## Aim of the exercise
Return the entries verbatim and drop every picture.

--

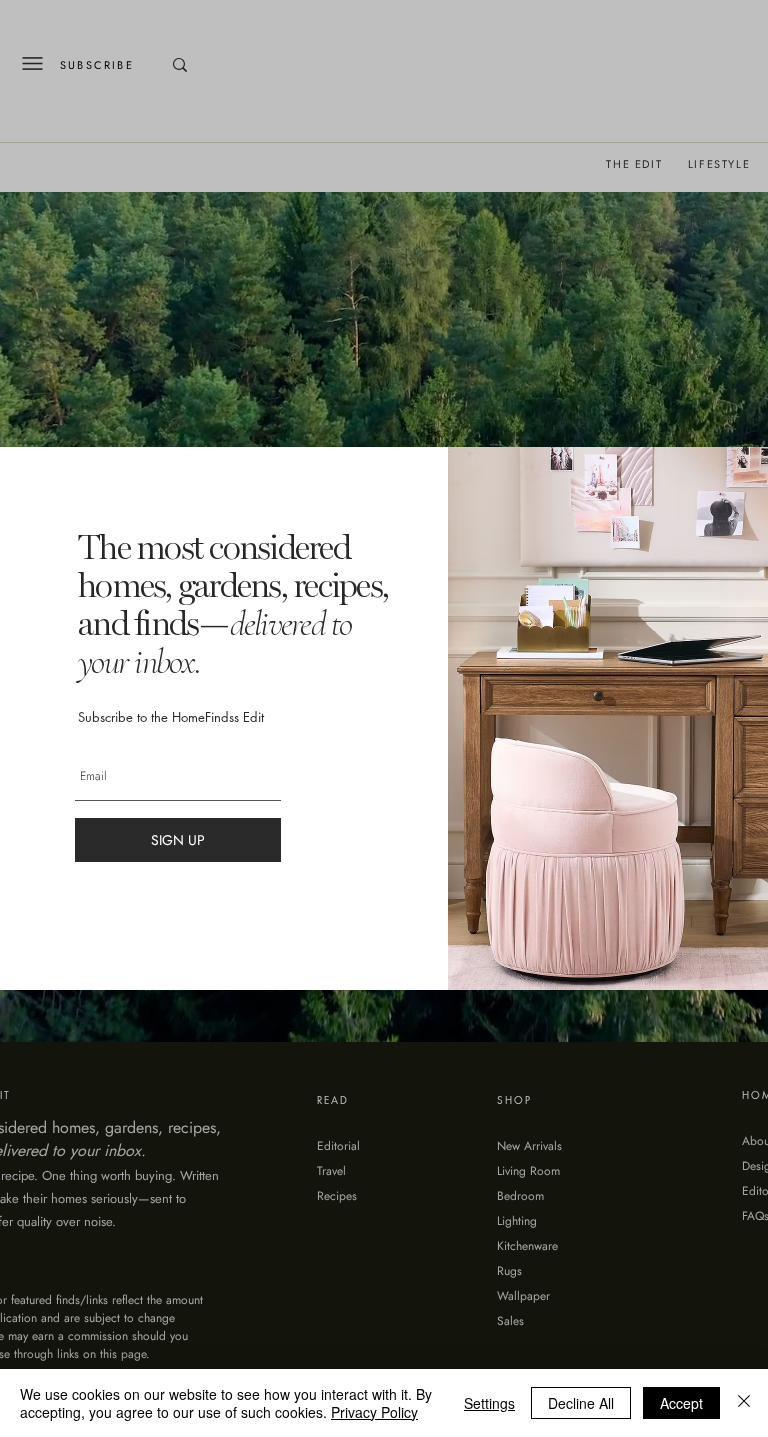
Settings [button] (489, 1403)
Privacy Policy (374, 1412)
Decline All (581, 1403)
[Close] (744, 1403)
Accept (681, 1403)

--

## Result for this task
Settings [button] (489, 1403)
Privacy Policy (374, 1412)
Decline All (581, 1403)
[Close] (744, 1403)
Accept (681, 1403)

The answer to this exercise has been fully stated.